Task material -

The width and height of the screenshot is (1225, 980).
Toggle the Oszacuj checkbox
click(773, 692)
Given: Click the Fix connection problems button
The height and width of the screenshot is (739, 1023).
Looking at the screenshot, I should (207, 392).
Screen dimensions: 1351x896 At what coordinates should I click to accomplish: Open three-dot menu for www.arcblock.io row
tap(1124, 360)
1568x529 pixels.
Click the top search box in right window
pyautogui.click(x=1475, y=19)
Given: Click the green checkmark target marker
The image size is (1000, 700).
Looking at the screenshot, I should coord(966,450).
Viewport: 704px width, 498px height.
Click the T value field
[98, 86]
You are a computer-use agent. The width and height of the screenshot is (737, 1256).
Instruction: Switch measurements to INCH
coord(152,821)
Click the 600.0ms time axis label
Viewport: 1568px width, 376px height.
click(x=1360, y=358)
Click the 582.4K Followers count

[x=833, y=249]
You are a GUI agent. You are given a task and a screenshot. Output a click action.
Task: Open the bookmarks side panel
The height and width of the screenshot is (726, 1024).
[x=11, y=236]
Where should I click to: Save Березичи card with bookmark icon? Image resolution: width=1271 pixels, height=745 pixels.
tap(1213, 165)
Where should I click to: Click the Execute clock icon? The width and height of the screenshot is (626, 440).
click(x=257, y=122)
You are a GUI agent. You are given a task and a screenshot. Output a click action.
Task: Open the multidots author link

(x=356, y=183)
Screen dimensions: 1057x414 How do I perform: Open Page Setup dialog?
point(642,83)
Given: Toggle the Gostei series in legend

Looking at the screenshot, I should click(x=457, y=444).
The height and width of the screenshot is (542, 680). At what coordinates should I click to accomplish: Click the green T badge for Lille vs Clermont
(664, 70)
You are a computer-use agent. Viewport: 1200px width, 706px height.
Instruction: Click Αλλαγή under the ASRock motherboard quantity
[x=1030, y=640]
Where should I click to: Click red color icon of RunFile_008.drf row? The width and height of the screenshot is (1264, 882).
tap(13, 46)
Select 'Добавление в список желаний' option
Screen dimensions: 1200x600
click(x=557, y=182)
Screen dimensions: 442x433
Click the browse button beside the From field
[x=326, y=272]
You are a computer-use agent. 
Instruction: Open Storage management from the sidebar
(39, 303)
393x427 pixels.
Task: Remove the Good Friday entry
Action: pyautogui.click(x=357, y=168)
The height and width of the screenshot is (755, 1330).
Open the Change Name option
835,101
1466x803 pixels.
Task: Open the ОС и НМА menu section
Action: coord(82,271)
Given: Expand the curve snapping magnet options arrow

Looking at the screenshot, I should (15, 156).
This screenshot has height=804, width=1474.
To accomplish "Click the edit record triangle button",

About this task - Starting at the line that contains "Instruction: Open Storage" and stopping after the line that contains "The height and width of the screenshot is (755, 1330).", write out every line exactly as it appears above, and no other line.

Task output -
Instruction: Open Storage management from the sidebar
(39, 303)
393x427 pixels.
Task: Remove the Good Friday entry
Action: pyautogui.click(x=357, y=168)
The height and width of the screenshot is (755, 1330).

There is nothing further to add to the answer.